Uma luta global e intercomunitária
As autoridades guineenses estão cientes de que a lei não erradicou a prática do país. Têm sido várias as ações levadas a cabo para combater mais eficazmente o flagelo, como a campanha realizada, em setembro de 2016, no aeroporto internacional de Bissau, que visou sobretudo as comunidades emigrantes de guineenses.

As férias escolares nos países de acolhimento são frequentemente aproveitadas pelos familiares defensores da tradição para levarem as meninas à Guiné com o intuito de lhes ser feita a excisão, sobretudo desde que aqueles criminalizaram a prática, como é o caso de Portugal. Evitar que crianças e meninas venham a ser submetidas a essa prática é o principal desafio.

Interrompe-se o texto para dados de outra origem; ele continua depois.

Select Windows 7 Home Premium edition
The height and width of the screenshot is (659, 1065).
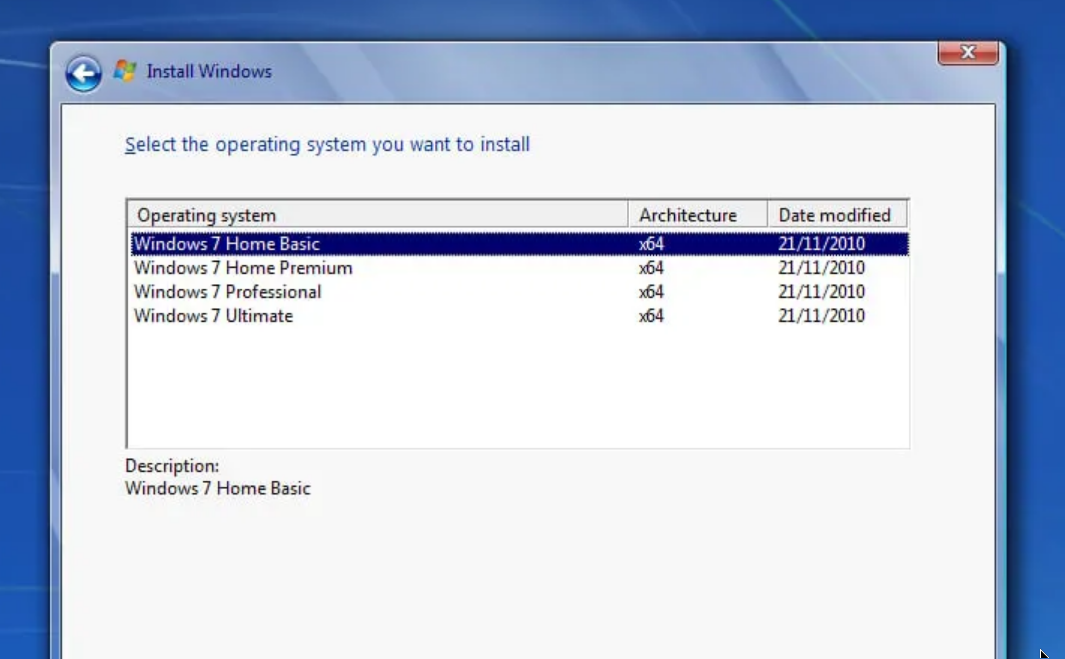pos(243,268)
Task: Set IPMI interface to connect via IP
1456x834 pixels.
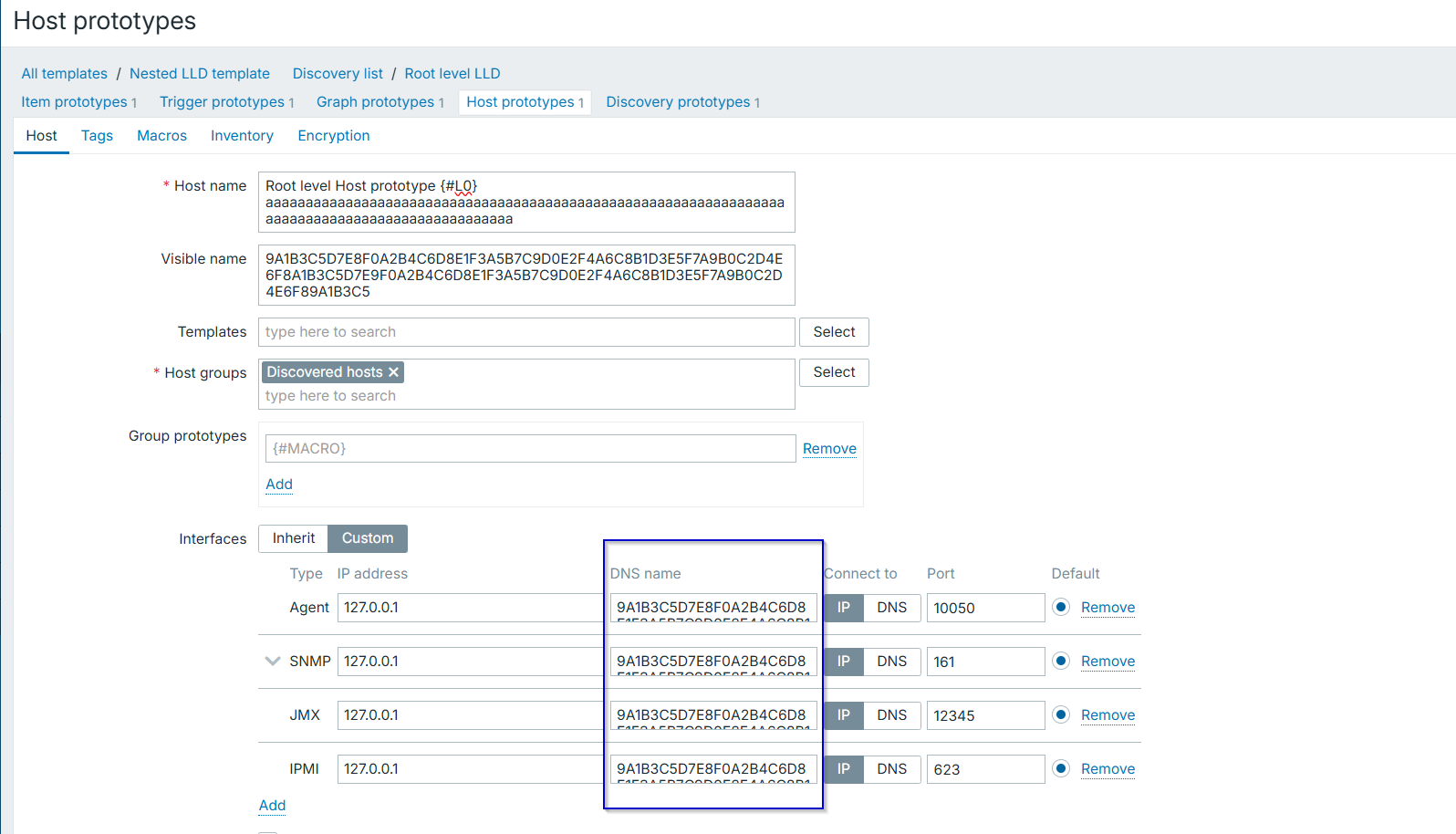Action: click(x=844, y=769)
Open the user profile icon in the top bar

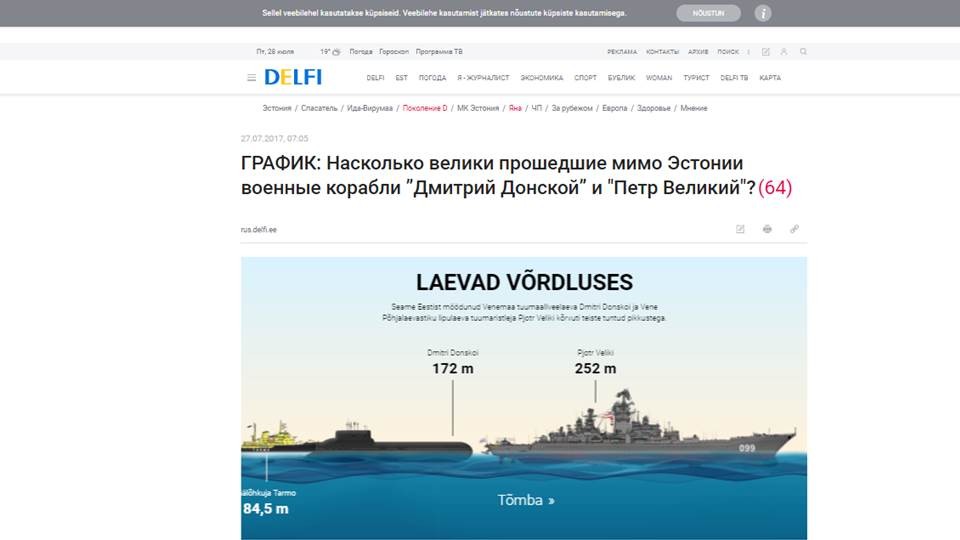coord(784,52)
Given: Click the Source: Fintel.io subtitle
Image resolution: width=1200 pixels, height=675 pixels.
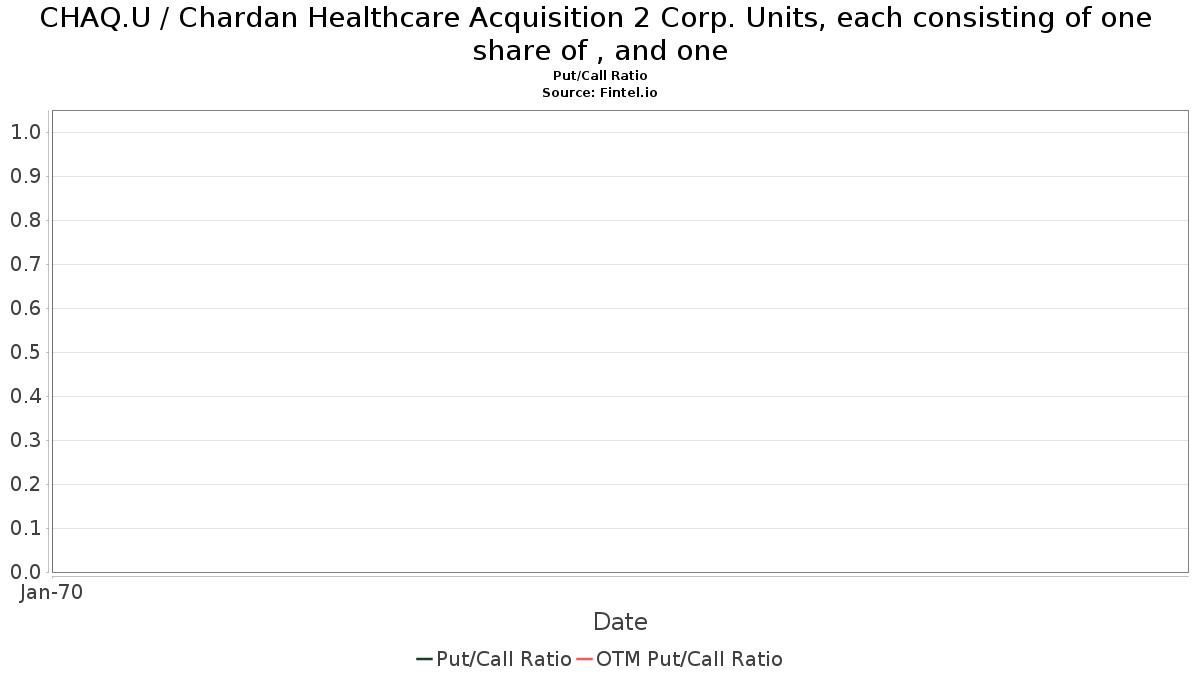Looking at the screenshot, I should (x=600, y=92).
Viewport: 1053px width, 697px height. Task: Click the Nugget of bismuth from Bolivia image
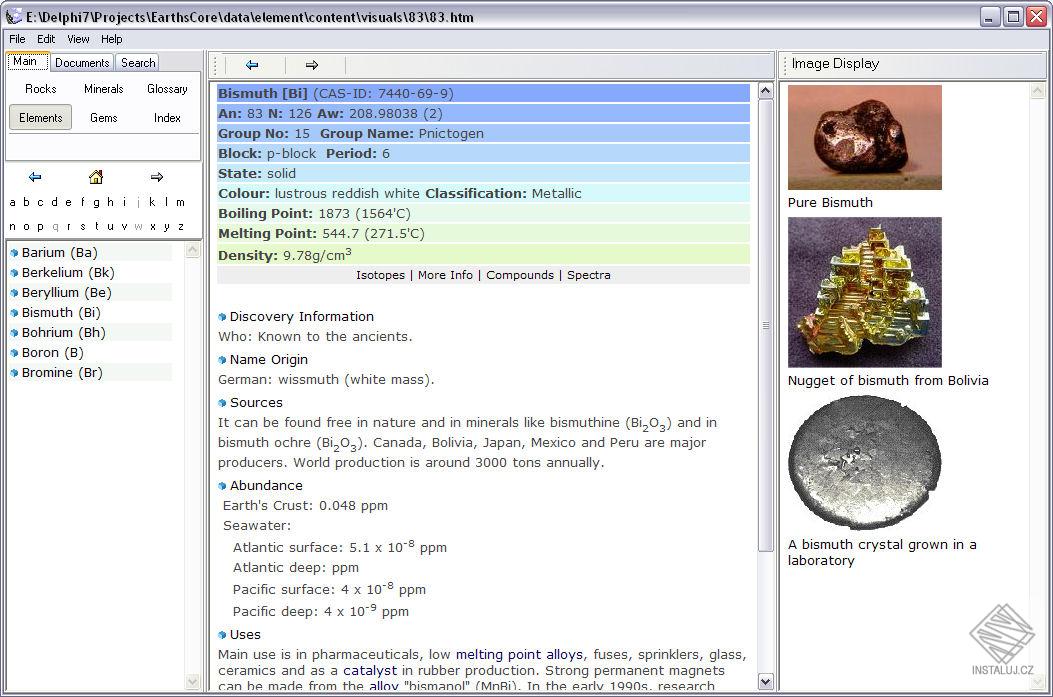(865, 292)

Aqui a MGF está tipificada como um crime de ofensa à integridade física grave, prevendo uma pena que pode ir de entre dois a dez anos de prisão. Dados recentes apontam para que mais de seis mil mulheres, com idade superior a 15 anos, tenham sido submetidas a alguma forma de mutilação genital, em Portugal. A maioria pertence à comunidade imigrante da Guiné-Bissau.

Trabalhar em rede
A necessidade de articulação entre países e entre associações no terreno e entidades de saúde e judiciais e escolas foi por isso uma das conclusões a sair do encontro de hoje. Nele participaram diversas associações e ONG que trabalham sobre esta temática e com as comunidades onde ela ainda se realiza, assim como autarquias e entidades públicas, entre as quais a Comissão de Proteção de Crianças e Jovens (CPCJ) da Amadora, o Agrupamento de Escolas Daniel Sampaio, de Almada, o Agrupamento de Centros de Saúde de Cascais e agentes da PSP.

Se, por um lado, houve quem falasse das dificuldades em chegar às comunidades imigrantes em Portugal e sensibilizá-las e persuadi-las contra a MGF – por ser visto como uma intromissão de fora, pelas múltiplas etnias e dialetos, pelos costumes, pela tradição religiosa ou pelo patriarcado –, por outro, também houve quem lembrasse que por mais informação que se possa obter nos países de acolhimento, no regresso ao país de origem os entraves permanecem.

“Há pessoas que estão aqui e são informadas, mas quando saem daqui, saem diretamente para as tabankas”, disse uma enfermeira guineense que estava na plateia, lembrando que o país é mais que a sua capital, Bissau, e que há aldeias onde ninguém chega.

Um combate moroso e complexo

Às diferentes comunidades existentes na própria Guiné, juntam-se preocupações políticas com a perda de votos que combater uma tradição secular pode representar ou o receio de desrespeitar os mais velhos contestando as suas tradições. Tudo isso num país que se debate com graves dificuldades económicas e extrema pobreza.

Com a criminalização da MGF na Guiné-Bissau o assunto deixou de ser tabu. É falado nos meios de comunicação social, em mesquitas e a lei já produziu condenações. Falta um maior engajamento dos homens no combate à prática, consideram alguns ativistas, apostar mais na educação nas escolas, referem outros, e ter em mente que esta luta apesar de “complicada”, não é impossível. É um “processo”, que não pode voltar atrás.

Como salientou Rosa Gomes “trabalhamos muito para que a mulher volte a ser mulher, porque [depois da excisão ] não é fácil”.